Rather than unwind the merger or impose divestitures, the FTC required the hospitals to establish independent patient services negotiating teams to haggle with private health insurers.

Cowie said if a team is presented with a seemingly damaging hot doc, lawyers can provide context, or they can rebut it. One thing they shouldn’t do, however, is “run away from it,” he said. A particularly inflammatory quote can sometimes be dismissed if the contents are a product of “crazed middle management” who “didn't have the full picture,” Cowie said.

“Sometimes it will look bad on its face, but then there is a perfectly good explanation, or someone may have been joking, or maybe more ambiguous than what they think it is,” said Habash.

It's a bigger problem when top executives transgress.

“The merger was an opportunity to ‘take out [Bazaarvoice’s] only competitor, who ... suppres[ed] [Bazaarvoice’s] price points by as much as 15%,” Bazaarvoice’s CEO said in an email to the company’s board of directors regarding Bazaarvoice’s 2012 effort to acquire fellow customer review platform PowerReviews for around $168 million.

A result of the merger would be to “eliminate primary competitors, thereby reducing comparative pricing pressure,” Bazaarvoice’s co-founder, Brian Barton, wrote in an email to another Bazaarvoice executive. With the main competitor out of the market, Bazaarvoice would have more flexibility with its platform’s pricing options.

“The merger will stop ‘tactical knife fighting’ over competitive deals,” Barton wrote in his notes following a presentation regarding the potential acquisition of Power Reviews.

All of these documents were found by the DOJ.

“ ‘Tactical knife fighting.’ That's not economics,” Cowie said. “It's not precise. But it creates a visual image. And you can see leadership at the FTC and Justice Department reacting to those, and judges.”

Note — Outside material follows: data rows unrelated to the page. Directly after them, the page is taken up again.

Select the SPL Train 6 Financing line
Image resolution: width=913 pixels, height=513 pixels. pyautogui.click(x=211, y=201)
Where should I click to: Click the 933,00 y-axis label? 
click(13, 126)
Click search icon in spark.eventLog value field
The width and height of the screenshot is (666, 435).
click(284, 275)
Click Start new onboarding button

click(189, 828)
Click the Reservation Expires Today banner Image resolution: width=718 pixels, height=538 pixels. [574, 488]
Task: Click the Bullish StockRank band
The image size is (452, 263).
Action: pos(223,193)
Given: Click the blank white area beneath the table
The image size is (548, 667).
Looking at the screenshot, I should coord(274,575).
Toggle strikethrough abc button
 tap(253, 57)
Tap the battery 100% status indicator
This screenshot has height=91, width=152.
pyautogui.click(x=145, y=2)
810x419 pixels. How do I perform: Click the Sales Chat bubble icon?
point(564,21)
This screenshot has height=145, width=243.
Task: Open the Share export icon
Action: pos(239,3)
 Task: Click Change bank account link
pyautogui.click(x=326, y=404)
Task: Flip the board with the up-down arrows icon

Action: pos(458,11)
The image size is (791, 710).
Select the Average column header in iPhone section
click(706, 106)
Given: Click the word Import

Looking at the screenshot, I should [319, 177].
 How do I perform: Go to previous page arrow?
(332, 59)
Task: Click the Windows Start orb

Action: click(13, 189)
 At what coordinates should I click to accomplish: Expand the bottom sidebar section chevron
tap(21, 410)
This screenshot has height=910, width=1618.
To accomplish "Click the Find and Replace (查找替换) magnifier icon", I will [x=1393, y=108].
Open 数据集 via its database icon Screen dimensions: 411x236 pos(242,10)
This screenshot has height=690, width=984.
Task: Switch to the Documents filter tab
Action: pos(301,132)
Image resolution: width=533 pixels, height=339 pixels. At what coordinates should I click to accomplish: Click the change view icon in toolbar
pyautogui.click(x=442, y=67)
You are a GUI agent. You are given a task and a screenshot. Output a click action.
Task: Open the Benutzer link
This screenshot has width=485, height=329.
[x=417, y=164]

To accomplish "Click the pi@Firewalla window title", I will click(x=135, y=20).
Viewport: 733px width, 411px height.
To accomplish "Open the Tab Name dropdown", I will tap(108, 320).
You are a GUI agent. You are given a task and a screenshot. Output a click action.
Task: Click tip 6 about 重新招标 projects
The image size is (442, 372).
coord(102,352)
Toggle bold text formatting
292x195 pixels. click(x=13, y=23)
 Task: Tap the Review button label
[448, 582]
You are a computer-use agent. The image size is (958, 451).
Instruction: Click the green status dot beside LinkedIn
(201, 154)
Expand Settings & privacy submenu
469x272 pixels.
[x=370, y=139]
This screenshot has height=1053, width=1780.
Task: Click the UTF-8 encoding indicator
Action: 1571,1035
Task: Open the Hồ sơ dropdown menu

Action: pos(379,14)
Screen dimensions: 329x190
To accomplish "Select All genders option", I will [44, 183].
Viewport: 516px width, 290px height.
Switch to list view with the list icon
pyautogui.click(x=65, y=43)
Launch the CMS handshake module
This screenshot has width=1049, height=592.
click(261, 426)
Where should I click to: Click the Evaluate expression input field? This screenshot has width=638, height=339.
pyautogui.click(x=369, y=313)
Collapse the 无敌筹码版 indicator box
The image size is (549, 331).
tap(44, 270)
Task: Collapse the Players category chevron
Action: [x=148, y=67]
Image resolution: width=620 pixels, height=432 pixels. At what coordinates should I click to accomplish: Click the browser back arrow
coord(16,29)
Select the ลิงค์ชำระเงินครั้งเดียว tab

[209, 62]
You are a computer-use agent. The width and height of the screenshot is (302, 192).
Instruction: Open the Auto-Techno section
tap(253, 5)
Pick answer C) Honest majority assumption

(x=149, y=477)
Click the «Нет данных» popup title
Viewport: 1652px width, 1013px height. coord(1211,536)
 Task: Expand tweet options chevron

During the webinar, Cowie opined that this administration’s merger enforcement will put less emphasis on economics, less emphasis on econometrics, less emphasis on economic modeling, and more emphasis on documents.

In one case, the conspicuous lack of hot docs hurt the FTC’s case when it challenged a roughly $600 million dollar chemical industry merger between Evonik and PeroxyChem, a US manufacturer of hydrogen peroxide and peracetic acid. The FTC alleged that the merger would reduce the number of hydrogen peroxide suppliers in certain US regions from three to two.

The FTC’s challenge was unsuccessful. “Lacking a smoking gun, the FTC fires away with a few squirt guns,” the judge wrote in his decision.